La France se distingue dans le monde par son ouverture, son respect des différences et sa sensibilité aux enjeux de développement par-delà les frontières hexagonales. Le rang de la France dans les relations internationales s’explique pour beaucoup par cette capacité à écouter les attentes de partenaires étrangers et à proposer des activités de coopération pour répondre à des besoins concrets qui concernent l’amélioration des conditions de vie des populations. Si ce rang est assurément mis au défi par l’émergence de nouvelles puissances, cela ne signifie pas pour autant que le rôle de la France s’étiole irréversiblement et que notre pays ne serait plus en mesure de jouer sa propre partition dans les affaires stratégiques internationales.

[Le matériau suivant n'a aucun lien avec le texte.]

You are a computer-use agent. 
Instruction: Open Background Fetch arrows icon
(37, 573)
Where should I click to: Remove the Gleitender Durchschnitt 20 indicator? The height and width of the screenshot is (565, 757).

L’agriculture, maillon-clé d’une stratégie sécuritaire globale

Incontestablement, notre pays n’a pas les moyens de tout faire. Il a également besoin de retrouver une certaine «lisibilité» à l’international, en adoptant une stratégie cohérente avec ses valeurs, ses intérêts et ses potentialités. Une telle clarification devient nécessaire pour que plusieurs axes politiques se complètent et se confortent mutuellement. Cela implique d’accepter de choisir, ou du moins de prioriser, les secteurs d’activité et les zones géographiques dans lesquels l’action de la France s’avère appropriée. L’agriculture se situe au cœur de ce double débat portant à la fois sur la souveraineté nationale et le rôle de la France dans certaines régions du monde. Activité essentielle à la vie des êtres humains, qui entretiennent quotidiennement un rapport étroit et privilégié à la nourriture, l’agriculture constitue aussi l’un des piliers de notre économie et l’un des marqueurs de nos territoires. Bien que l’urbanisation de la population et que la tertiarisation des emplois se poursuivent, l’agriculture et l’agroalimentaire représentent ensemble le premier secteur économique français, ce qui correspond à près de 3,5 millions d’emplois directs et indirects, 3 à 4 % du PIB et 60 milliards d’exportations en moyenne chaque année.

Il s’agit aussi, à travers ces secteurs, de la question ô combien déterminante de la vitalité des territoires ruraux ou périurbains. C’est souvent l’agriculture et le tissu d’entreprises structurant les filières (production, transport, transformation, distribution, etc.) qui génèrent de la croissance et créent de l’emploi dans ces territoires dits « périphériques » alors qu’ils sont au contraire éminemment stratégiques ! Nourrissant les populations et les villes, assurant l’entretien des paysages, cultivant la diversité agricole de la France, ces acteurs agricoles et ces territoires ruraux sont parties prenantes des enjeux relatifs à la souveraineté nationale et économique.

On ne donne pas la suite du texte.